I’m making an RTS game, and am wanting to send data about units to every client. I’ve got an OOP setup with an overarching ‘Unit’ class that also has sub-classes assigned to it (e.g. a trooper class, where specific health and unit name is defined).
I ran into an issue where values that weren’t in the ‘main’ table (e.g. were retrieved using __index through a metatable) weren’t showing up on the client after they had been sent from the server.
To further clarify the issue, I created two quick scripts and a RemoteEvent:
Server
local meta = {name = "this works?"}
meta.__index = meta
local tab = {}
setmetatable(tab, meta)
print("Server:", tab.name)
wait(4)
game.ReplicatedStorage:WaitForChild("Connections"):WaitForChild("Test"):FireClient(
game.Players:WaitForChild("EmeraldSlash"),
tab
)
Metatables don’t get sent through RE/RF.
If they did, that’d mean functions would also need to be sendable, for example the __index, and this simply isn’t practically possible.
It requires to either clone the Lua State or serialize the function proto (for Lua functions only) back into bytecode to then send.
The first one poses a security and performance issue, since you’d probably need to replicate every change to it as to make it “workable”, and could be replicated by unsavory people.
The second works too, but things such as upvalues would crash the client if not replicated too, or would remain static if they did so.
Rip I’ve based my entire game so far around this class system smh…
guess I’m gonna have to risk lag using module scripts inside objects along with some sort of external and global stat manager.
Edit: is there a way to loop through the metatables attached to a table?

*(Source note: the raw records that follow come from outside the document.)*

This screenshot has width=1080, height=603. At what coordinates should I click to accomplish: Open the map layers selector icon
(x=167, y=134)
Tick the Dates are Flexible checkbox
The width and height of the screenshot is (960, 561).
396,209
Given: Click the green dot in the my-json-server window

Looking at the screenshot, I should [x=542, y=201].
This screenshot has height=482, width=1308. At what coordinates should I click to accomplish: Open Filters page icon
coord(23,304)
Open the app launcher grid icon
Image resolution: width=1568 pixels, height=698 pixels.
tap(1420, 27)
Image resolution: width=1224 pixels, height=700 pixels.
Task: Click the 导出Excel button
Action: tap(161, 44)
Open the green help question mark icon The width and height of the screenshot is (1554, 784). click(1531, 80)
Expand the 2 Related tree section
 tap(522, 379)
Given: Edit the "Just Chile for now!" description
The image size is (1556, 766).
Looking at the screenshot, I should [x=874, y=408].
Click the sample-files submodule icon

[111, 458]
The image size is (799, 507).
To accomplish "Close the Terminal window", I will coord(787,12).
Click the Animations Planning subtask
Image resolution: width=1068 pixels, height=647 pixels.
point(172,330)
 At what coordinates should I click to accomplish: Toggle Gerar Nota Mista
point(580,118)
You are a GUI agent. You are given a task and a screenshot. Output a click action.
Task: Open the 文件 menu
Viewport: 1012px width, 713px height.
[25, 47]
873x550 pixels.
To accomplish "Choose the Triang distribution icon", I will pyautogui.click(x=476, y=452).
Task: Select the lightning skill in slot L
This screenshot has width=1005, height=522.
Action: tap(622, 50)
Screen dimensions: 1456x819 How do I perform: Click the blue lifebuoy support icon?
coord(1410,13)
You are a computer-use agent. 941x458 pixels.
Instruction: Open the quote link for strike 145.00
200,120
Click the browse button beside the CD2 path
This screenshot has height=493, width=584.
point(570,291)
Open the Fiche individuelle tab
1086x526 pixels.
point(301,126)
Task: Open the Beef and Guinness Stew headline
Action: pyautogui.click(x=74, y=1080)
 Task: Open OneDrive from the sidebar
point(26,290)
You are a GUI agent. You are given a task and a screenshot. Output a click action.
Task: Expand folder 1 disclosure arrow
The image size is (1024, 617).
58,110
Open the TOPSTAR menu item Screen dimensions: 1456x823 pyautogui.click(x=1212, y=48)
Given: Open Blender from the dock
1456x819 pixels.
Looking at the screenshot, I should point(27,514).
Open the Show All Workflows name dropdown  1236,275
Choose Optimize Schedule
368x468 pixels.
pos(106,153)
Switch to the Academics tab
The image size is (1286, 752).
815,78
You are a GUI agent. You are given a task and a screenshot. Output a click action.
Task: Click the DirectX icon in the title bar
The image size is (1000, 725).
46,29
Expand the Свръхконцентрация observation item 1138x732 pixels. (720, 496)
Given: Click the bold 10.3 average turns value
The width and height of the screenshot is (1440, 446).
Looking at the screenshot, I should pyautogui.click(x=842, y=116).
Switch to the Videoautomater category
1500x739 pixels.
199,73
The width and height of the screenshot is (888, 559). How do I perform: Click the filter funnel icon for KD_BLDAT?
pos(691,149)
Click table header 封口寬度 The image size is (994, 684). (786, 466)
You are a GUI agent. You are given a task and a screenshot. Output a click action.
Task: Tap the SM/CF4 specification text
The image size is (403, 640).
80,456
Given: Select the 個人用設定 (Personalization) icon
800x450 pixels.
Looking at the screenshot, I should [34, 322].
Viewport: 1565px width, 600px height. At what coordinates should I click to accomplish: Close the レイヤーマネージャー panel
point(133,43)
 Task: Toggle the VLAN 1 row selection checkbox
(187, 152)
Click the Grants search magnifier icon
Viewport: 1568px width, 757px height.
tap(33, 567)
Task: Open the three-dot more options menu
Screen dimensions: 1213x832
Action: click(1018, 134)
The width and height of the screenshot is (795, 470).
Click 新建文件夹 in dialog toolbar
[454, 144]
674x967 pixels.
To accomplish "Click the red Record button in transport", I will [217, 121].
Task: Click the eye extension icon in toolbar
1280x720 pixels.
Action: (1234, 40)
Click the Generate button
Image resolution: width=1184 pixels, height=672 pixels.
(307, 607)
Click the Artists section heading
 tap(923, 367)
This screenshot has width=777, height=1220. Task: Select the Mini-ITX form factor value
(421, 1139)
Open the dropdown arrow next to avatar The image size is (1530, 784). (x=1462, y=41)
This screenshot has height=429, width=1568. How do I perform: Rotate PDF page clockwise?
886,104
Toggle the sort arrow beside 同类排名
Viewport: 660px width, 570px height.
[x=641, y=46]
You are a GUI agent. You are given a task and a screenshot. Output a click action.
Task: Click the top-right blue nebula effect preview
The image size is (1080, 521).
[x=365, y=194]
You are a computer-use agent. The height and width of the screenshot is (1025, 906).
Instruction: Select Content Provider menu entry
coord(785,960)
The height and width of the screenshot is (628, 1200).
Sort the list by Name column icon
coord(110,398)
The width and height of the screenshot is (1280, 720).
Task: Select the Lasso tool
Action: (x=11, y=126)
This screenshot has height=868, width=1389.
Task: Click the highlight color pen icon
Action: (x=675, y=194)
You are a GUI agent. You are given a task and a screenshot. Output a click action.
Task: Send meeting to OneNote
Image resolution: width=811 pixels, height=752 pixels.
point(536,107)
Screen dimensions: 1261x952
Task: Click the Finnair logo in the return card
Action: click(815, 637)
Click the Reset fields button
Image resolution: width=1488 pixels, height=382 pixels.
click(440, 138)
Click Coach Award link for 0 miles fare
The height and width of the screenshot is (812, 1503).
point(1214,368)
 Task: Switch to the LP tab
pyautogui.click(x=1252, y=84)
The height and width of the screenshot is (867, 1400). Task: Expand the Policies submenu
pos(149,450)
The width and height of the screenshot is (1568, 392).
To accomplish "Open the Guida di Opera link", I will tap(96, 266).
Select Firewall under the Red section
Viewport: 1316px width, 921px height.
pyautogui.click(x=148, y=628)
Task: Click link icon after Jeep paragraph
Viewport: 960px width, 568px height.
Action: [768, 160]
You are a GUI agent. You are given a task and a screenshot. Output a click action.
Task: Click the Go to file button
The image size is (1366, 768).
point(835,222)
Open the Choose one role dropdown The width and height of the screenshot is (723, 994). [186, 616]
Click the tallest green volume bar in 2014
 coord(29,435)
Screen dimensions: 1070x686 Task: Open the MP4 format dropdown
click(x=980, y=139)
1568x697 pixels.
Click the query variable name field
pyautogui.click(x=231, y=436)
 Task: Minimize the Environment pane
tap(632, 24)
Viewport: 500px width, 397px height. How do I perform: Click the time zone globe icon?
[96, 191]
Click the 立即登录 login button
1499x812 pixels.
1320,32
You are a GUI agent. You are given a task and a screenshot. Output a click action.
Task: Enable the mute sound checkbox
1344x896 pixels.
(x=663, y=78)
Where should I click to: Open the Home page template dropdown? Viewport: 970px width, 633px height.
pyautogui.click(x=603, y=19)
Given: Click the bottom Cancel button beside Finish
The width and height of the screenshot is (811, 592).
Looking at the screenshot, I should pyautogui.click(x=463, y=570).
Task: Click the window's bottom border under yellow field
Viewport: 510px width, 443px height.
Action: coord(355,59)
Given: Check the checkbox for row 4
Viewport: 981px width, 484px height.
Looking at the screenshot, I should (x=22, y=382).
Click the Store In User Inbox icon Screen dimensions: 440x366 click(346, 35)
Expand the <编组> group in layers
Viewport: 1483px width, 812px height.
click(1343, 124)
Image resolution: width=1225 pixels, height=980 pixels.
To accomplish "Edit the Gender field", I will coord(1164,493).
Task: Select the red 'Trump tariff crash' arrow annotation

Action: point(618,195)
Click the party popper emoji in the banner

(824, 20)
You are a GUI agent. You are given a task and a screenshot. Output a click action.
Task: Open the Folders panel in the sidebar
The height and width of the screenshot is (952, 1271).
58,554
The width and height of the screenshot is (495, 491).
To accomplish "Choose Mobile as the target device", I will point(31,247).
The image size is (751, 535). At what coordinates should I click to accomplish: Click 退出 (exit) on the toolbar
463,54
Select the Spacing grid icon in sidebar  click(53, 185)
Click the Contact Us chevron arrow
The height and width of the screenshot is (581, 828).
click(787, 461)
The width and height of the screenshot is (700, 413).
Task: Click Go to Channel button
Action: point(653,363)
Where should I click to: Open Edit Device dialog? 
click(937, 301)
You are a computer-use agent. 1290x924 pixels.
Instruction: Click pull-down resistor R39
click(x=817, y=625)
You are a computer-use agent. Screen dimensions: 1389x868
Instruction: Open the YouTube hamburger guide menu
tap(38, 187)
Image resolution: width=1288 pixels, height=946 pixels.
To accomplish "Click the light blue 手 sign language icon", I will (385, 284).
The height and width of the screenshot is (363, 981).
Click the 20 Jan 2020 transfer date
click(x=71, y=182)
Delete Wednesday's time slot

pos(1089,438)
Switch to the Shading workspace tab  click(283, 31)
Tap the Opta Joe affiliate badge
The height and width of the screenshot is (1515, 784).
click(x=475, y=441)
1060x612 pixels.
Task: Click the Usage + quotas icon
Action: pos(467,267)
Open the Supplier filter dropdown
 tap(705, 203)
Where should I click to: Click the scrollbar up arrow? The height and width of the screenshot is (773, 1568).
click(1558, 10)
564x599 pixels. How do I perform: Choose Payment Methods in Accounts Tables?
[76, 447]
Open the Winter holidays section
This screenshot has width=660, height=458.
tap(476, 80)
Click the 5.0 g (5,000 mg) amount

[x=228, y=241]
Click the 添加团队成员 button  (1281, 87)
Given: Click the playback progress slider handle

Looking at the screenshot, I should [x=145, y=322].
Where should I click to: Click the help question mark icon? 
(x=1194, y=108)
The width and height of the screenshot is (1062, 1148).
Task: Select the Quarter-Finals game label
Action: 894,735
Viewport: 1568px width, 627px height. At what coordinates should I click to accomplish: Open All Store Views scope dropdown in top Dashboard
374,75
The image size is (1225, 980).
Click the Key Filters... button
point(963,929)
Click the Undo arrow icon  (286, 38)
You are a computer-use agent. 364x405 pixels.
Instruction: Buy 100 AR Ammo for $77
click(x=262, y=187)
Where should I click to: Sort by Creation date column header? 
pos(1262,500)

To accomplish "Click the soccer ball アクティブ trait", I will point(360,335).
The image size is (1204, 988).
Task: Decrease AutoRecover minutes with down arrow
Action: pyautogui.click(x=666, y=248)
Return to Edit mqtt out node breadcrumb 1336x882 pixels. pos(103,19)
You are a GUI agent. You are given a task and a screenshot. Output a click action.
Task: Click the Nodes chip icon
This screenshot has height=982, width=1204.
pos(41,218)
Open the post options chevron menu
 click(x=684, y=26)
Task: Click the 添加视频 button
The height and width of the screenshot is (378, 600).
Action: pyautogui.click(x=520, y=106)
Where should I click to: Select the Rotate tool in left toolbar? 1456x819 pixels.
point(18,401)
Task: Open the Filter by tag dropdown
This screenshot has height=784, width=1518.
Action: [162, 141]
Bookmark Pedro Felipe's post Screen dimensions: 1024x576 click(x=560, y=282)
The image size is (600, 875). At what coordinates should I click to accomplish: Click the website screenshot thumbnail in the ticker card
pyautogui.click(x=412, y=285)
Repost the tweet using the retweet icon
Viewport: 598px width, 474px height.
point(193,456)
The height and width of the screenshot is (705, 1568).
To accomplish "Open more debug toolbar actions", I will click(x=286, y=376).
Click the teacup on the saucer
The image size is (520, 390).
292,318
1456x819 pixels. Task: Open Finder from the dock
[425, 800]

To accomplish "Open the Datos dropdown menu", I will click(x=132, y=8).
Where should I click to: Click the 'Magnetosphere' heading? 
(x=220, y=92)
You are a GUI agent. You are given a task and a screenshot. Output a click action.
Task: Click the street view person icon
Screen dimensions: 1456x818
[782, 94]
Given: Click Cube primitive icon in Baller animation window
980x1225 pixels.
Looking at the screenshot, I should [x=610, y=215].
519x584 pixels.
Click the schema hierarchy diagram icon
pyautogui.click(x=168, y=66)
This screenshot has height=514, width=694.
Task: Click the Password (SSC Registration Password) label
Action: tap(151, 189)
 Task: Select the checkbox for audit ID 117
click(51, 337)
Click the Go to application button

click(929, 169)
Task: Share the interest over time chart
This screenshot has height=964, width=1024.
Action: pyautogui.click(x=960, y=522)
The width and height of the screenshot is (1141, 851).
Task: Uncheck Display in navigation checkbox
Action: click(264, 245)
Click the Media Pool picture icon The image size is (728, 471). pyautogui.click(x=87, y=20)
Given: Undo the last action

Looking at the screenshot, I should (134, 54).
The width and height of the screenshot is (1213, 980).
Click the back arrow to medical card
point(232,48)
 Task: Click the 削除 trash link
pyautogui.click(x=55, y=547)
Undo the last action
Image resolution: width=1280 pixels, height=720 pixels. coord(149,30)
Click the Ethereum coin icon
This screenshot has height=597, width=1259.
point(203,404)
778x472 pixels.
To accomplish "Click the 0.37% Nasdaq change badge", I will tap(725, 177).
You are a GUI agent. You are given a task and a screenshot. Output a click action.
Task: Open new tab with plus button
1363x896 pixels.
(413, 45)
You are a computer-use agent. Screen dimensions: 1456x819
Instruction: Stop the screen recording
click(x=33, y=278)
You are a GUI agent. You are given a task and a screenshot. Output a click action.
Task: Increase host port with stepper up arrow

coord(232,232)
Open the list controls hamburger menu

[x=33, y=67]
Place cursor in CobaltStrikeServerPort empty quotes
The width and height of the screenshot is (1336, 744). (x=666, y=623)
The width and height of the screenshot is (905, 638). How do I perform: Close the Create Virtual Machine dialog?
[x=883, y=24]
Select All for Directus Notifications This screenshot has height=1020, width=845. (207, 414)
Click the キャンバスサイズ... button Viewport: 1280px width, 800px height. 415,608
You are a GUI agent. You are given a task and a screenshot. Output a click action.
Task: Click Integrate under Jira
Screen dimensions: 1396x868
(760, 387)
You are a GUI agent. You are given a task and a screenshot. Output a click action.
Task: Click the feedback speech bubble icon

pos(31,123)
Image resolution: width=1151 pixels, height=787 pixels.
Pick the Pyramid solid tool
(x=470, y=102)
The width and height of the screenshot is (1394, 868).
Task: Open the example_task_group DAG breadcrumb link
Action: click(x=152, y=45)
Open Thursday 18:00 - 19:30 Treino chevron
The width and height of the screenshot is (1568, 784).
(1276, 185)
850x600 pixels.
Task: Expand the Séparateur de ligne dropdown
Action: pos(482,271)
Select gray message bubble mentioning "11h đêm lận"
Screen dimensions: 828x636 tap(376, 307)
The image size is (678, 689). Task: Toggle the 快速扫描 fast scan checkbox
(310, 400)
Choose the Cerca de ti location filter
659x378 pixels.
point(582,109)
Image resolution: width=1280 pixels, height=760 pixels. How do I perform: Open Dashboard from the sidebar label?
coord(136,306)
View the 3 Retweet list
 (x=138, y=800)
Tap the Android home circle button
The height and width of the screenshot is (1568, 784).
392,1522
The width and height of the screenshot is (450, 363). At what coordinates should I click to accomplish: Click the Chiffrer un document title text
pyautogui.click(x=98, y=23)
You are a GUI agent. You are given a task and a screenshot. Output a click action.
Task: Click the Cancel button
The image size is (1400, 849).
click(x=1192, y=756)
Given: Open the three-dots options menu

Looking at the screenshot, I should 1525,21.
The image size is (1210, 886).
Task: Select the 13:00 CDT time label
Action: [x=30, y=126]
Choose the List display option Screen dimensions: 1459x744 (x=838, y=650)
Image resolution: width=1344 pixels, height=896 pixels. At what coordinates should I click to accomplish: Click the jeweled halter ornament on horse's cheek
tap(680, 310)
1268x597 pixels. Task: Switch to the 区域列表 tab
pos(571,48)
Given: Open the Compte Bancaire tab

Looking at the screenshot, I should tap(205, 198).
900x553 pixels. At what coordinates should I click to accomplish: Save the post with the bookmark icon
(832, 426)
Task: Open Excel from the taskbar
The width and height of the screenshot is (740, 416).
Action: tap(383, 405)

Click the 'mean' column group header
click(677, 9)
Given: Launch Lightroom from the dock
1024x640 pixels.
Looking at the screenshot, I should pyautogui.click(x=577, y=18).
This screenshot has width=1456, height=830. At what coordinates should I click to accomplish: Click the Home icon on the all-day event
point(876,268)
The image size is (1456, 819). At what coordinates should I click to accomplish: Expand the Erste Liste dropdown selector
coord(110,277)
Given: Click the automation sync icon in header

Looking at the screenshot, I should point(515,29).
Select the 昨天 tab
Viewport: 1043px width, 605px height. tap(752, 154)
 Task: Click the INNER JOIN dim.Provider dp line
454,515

I’m thinking even if not, I might be able to make a custom system where it just adds values to a normal table.
Give both the client and server access to the class and
have a :Serialize member function and a .Deserialize static function
The :Serialize function will return all the info you need to reconstruct the object from scratch as either an array or dictionary. The .Deserialize function would then create a carbon-copy of the original instance of the class using :Serialized output.
If you were sending an instance of class from the server to the client, for example, you would:
Serialize the instance on the server with Serialize, creating an array or dictionary. Let’s call this serialized.
Sending serialized to the client via RemoteEvent.
Calling .Deserialize(serialized) on the client, returning a carbon-copy of the original instance.